Rabu, 17 April 2013

Nikah Kilat sebagai Wujud “Pemelintiran” Hukum Agama



Ada saja ulah manusia yang tidak mau dianggap berdosa. Hukum agama maupun hukum negara dianggap bisa “dibuat” sendiri oleh banyak gelintir (tidak hanya segelintir) manusia. Hanya karena tidak tahan menahan nafsu apapun. Nafsu terhadap materi, jabatan, ketenaran, syahwat, dan lain-lain. 

1.      Nafsu materi adalah nafsu manusia untuk meraih kekayaan harta benda. Prosesnya bisa melalui jalan apapun. Yang penting bisa menghasilkan uang sebanyak-banyaknya.

2.      Nafsu jabatan adalah nafsu manusia untuk memperoleh kedudukan dalam pekerjaannya. Berbagai jalan akan ditempuh untuk memperoleh jabatan paling atas ataupun jabatan basah meskipun harus melalui jalan belakang.

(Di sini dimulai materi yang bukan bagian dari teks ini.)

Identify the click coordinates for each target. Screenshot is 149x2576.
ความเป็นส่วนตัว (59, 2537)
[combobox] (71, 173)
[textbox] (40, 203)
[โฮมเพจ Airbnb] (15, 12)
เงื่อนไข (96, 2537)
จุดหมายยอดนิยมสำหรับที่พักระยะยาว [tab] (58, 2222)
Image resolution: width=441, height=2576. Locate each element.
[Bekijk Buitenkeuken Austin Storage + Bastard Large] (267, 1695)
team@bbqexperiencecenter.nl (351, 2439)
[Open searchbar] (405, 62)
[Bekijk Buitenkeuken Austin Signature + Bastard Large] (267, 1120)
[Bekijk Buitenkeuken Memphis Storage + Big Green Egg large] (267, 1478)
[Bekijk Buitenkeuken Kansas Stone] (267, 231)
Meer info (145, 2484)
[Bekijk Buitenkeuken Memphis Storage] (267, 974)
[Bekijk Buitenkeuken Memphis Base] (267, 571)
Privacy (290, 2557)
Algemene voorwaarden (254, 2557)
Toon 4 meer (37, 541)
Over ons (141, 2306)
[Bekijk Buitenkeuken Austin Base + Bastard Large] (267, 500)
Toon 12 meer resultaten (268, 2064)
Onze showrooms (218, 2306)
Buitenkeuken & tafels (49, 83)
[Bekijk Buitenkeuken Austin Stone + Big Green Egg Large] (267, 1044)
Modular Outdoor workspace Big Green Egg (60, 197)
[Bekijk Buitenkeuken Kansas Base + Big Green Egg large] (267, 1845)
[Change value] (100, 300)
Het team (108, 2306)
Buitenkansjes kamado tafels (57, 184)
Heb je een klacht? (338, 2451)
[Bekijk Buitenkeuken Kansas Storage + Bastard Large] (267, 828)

3.      Nafsu ketenaran adalah keinginan manusia untuk menjadi terkenal. Hal ini bisa dilakukan dengan mencari sensasi-sensasi tertentu dengan tujuan agar namanya mencuat ke masyarakat luas. Jika telah terkenal akan membuat rencana-rencana tersendiri dengan tujuan-tujuan tertentu pula.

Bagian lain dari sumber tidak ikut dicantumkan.